Project Log 4
Tensors, Transfer Learning, and Apple Silicon
In Log 3, I mapped out the problem: processing 3GB .svs Whole Slide Images to predict melanoma organ tropism. The reality? Trying to build the complex tiling logic and the neural network architecture at the exact same time on a local machine is a recipe for a crashed Mac and zero progress.
It was time for a strategic pivot.
The MVP Pivot: SPIDER-Skin
Instead of wrestling gigapixel monsters, I bypassed the tiling phase entirely to unblock the MVP. I wrote a Python script to authenticate with the Hugging Face API and surgically extract a small sample of 50 pre-cut, 1120x1120 tissue patches from the SPIDER-Skin dataset. This gave me the exact building blocks a Convolutional Neural Network (CNN) needs, without melting my CPU.

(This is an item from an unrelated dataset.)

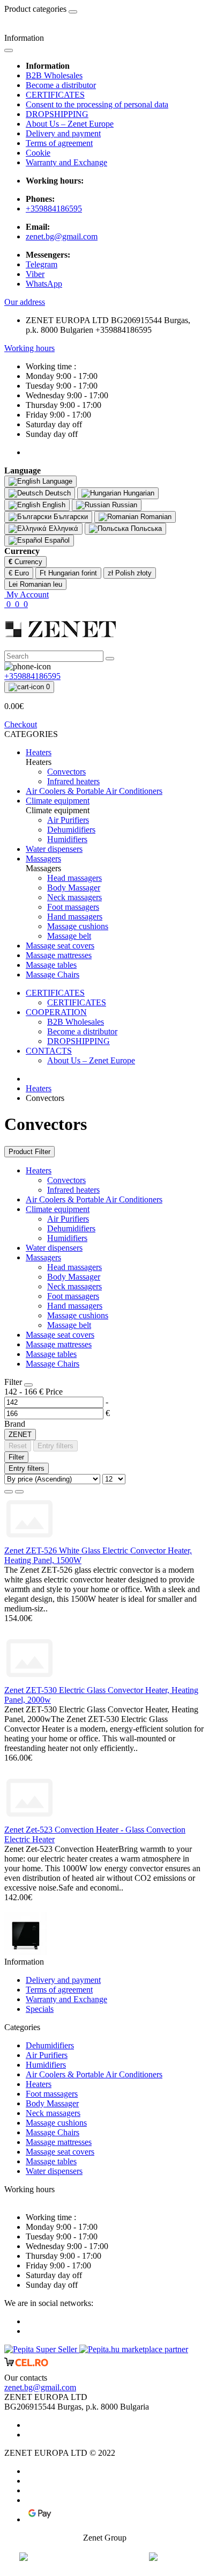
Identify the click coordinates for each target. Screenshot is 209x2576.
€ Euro (19, 573)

Building the Brain: PyTorch & ResNet18
With the data secured locally, I built the deep learning pipeline:
- The DataLoader: A custom PyTorch
Datasetclass that ingests the patches, resizes them to the industry-standard 224x224, converts them into mathematical Tensors, and applies ImageNet color normalisation. - Transfer Learning: I imported
ResNet18. Instead of training a model from scratch to recognise basic shapes, I took a model already trained on 14 million images, stripped its final classification layer, and wired in a custom, untrained layer designed to output a binary classification (Primary vs. Metastatic).
Hitting the MPS Core
The most satisfying part of this sprint wasn’t just getting the math to compile. It was wiring the train.py script to detect and utilise Apple Silicon’s Metal Performance Shaders (MPS).
Watching the training loop offload the matrix multiplication to the Mac’s GPU, running a CrossEntropyLoss function with an Adam optimiser, and seeing the loss metric steadily drop was a massive milestone. I closed the loop by writing an inference script that loads the serialised .pth weights, applies a Softmax function to the logits, and spits out a human-readable diagnostic confidence score.
What’s Next?
The MVP architecture is complete. The data flows, the model learns, and the inference engine runs.
But right now, the model is a toy. It was trained on 50 images with dummy labels to test the architecture. The next phase is the real Data Science work. Parsing the actual clinical metadata to map true Primary/Metastatic labels, scaling the training loop up to thousands of images, and moving the compute off my Mac and into a cloud GPU environment.